Dear immigrant parents of childhood friends,
Hi. How are you? Have I told you lately your English is incredible?
It was really fun growing up with your kid. Maybe I’m still even friends with your kid. Most of my friends from childhood had immigrant parents it seems. It really felt that way, at least.
To the point where I kind of felt like an outsider myself. The all-American. None of my grandparents were Holocaust survivors. I’m not complaining. Or bragging. But I just always felt like an outsider in my own community. A big part of that was my family’s religious status, too.
Anyway. I just wanted to say – I watched you as a kid. Not in a creepy way. In a curious way. The way words rolled off your tongue; the words had different edges to mine. The way you’d sometimes mention a story about back home where you grew up. The way occasionally I heard you speak another language, only for you, it wasn’t the second.
The way so many of you had groups of friends with the same background and you’d get together. Everyone there spoke your first language and I didn’t understand, or understood a little because it was my second language. Or how a group of people from different countries could still commiserate over the Old Country, even if the nationalities were unique to each of you.
I always wondered what that was like. To be from somewhere else.

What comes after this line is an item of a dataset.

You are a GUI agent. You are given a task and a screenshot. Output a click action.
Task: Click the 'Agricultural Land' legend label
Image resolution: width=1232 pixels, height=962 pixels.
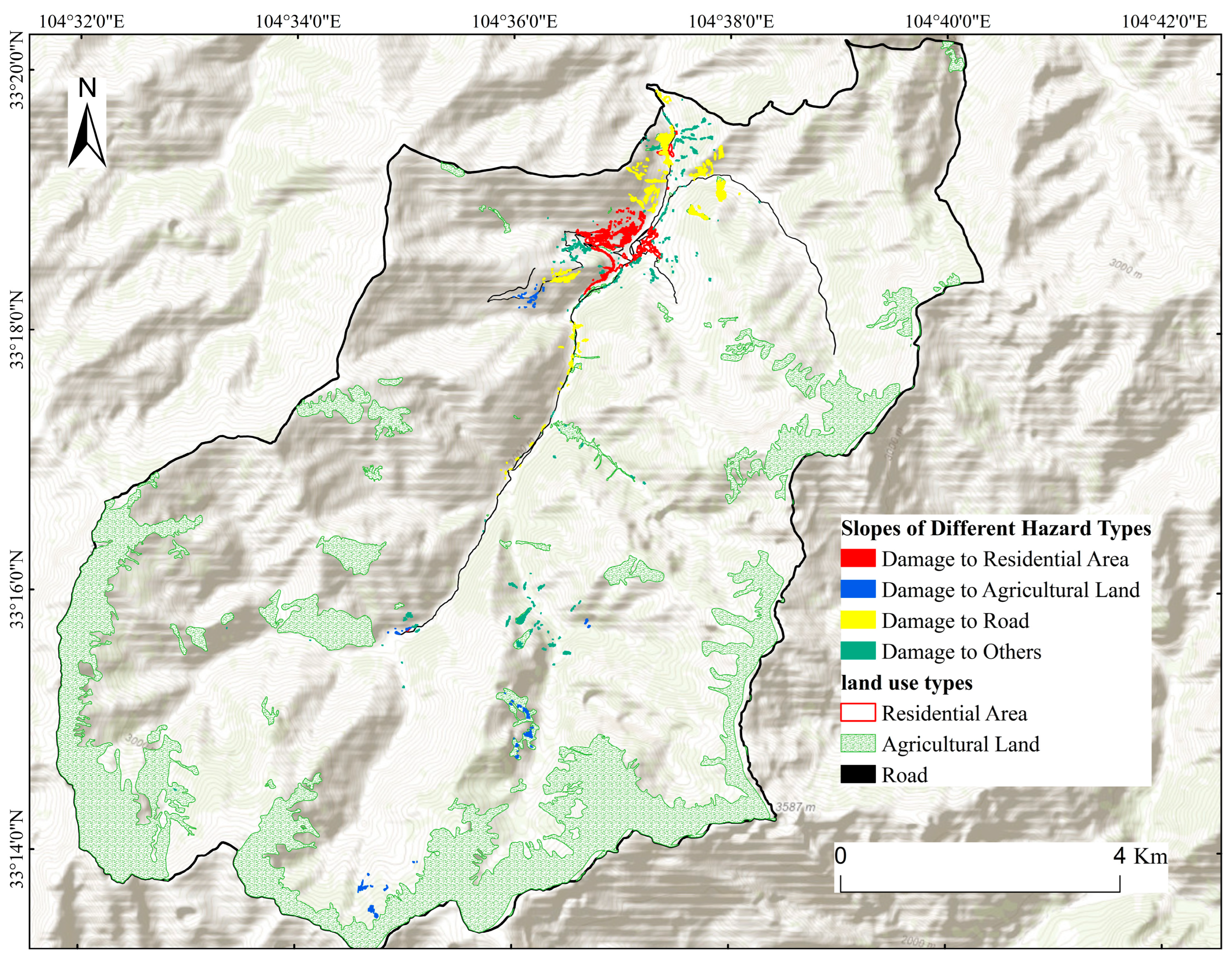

Now I’m here. Somewhere else. And I’ve got kids. Kids with immigrant parents. And I’m so caught up in my own tangled ideas about being an immigrant, labeling ‘whereyoufrom,’ speaking words with different edges, making it, that on some days, I could just cry.
And some days, I do.
They say, you can’t choose your family but you can choose your friends. But when you’re an immigrant, sometimes it’s the opposite. You get thrown in somewhere where people talk like you, and slowly build what becomes your family.
I guess you guys did that, too. I remember there always being someone at a party or event, labeled as ‘my cousins… I mean, not my real cousins, but my cousins.’
I get it now. Even if we’re not totally there yet.
I also get, after eight years, that it’s ok to melt into your own people for a few minutes sometimes. It’s ok to show your kids that there are so many parts to what make them whole.
That they can feel comfortable with different crowds.
I don’t want to hold my kids back. I have a lot of my own crap to work out. I worry about it a lot.
But once in a while, I have this thought:
That for you, parents of my childhood friends, it’s now thirty or so years later…
…and your kids have done just fine.
P.S. – Seriously, your English was always amazing. I appreciate it so much more now. Even if, upon request, I did sometimes explain the slang.